The film's grain pattern appears undisturbed by filtering or other inappropriate manipulation. Although Hans Christian Andersen runs almost two hours, the only disc-based extra is a trailer, and there is only one audio track. A BD-25 accommodates the film without challenging the compressionist, and no compression artifacts were observed.


Hans Christian Andersen Blu-ray Movie, Audio Quality  3.5 of 5

The film's original mono track is presented in lossless DTS-HD MA 1.0, and it sounds quite good for its age. Voices are clear enough, whether speaking or singing, and while the orchestra may lack the range it might have with a contemporary stereo or 5.1 recording, it certainly has enough presence to convey the grandeur of the titular storyteller's imagination and the grace of the ballet dancers' disciplined moves. Warner should be congratulated for leaving well enough alone and providing the film's original mix, without any attempt to pull it apart electronically and repurpose it for modern home theater systems.
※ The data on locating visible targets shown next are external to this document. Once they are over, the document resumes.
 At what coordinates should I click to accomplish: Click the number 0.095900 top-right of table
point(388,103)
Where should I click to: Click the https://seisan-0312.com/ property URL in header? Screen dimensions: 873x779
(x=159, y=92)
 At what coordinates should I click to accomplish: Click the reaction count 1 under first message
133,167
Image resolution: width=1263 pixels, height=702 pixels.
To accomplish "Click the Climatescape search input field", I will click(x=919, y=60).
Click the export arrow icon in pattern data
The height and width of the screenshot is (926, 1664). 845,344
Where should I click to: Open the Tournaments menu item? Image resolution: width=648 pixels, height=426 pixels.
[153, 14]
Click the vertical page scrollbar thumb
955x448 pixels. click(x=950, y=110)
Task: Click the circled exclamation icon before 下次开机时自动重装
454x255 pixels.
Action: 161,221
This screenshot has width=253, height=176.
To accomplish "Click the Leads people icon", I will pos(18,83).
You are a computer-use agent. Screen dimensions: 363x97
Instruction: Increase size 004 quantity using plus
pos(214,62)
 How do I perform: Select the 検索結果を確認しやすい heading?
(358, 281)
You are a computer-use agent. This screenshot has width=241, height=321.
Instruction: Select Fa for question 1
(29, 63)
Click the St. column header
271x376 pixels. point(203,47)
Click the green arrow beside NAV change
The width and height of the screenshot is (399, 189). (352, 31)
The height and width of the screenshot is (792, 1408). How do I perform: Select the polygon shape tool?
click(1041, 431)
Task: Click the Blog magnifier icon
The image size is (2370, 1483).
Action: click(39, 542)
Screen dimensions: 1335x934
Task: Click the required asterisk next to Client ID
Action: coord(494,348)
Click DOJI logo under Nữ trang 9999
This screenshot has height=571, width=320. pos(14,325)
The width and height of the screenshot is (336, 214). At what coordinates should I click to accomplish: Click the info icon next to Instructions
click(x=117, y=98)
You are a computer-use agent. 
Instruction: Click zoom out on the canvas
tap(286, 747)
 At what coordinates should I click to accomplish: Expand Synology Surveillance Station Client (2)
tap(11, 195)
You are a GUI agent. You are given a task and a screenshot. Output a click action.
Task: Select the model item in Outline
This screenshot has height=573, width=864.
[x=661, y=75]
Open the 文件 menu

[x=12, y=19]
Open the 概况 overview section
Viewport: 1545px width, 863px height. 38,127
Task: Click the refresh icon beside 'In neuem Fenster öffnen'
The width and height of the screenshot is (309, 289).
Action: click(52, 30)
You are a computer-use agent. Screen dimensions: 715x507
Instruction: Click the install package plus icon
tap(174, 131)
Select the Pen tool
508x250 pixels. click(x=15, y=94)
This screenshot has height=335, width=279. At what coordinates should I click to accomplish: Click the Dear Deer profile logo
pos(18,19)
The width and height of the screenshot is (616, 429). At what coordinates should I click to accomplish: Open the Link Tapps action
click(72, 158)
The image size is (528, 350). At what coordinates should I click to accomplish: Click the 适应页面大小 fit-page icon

Those mixes almost always end up sounding artificial, whereas this one sounds like it belongs with the film.


Hans Christian Andersen Blu-ray Movie, Special Features and Extras  1.0 of 5

  • Theatrical Trailer (480i; 1.33:1; 2:43): When was the last time you heard a producer's name mentioned so many times in a trailer's voicover?


  • DigiBook: Warner has packaged Hans Christian Andersen in an attractive digibook illustrated with production photos, lobby cards, one sheets and drawings. The text provides an overview of the production's lengthy development, as well as biographies of Samuel Goldwyn, Danny Kaye, Renée "Zizi" Jeanmaire, Farley Granger, Roland Petit, Frank Loesser, Moss Hart, Charles Vidor and Hans Christian Andersen.


Hans Christian Andersen Blu-ray Movie, Overall Score and Recommendation  3.5 of 5

One of the many reasons why Hans Christian Andersen is so fondly remembered is the separate record album released to coincide with the film, on which Danny Kaye re-recorded the Frank Loesser score. More people probably know the songs from that album than from the film. The album is currently out of print, although it is available on various import CDs, but the songs sound quite good on Warner's Blu-ray. Much of the film that surrounds them is also worth seeing. Just be prepared to use the fast forward button. Recommended, with appropriate caveats.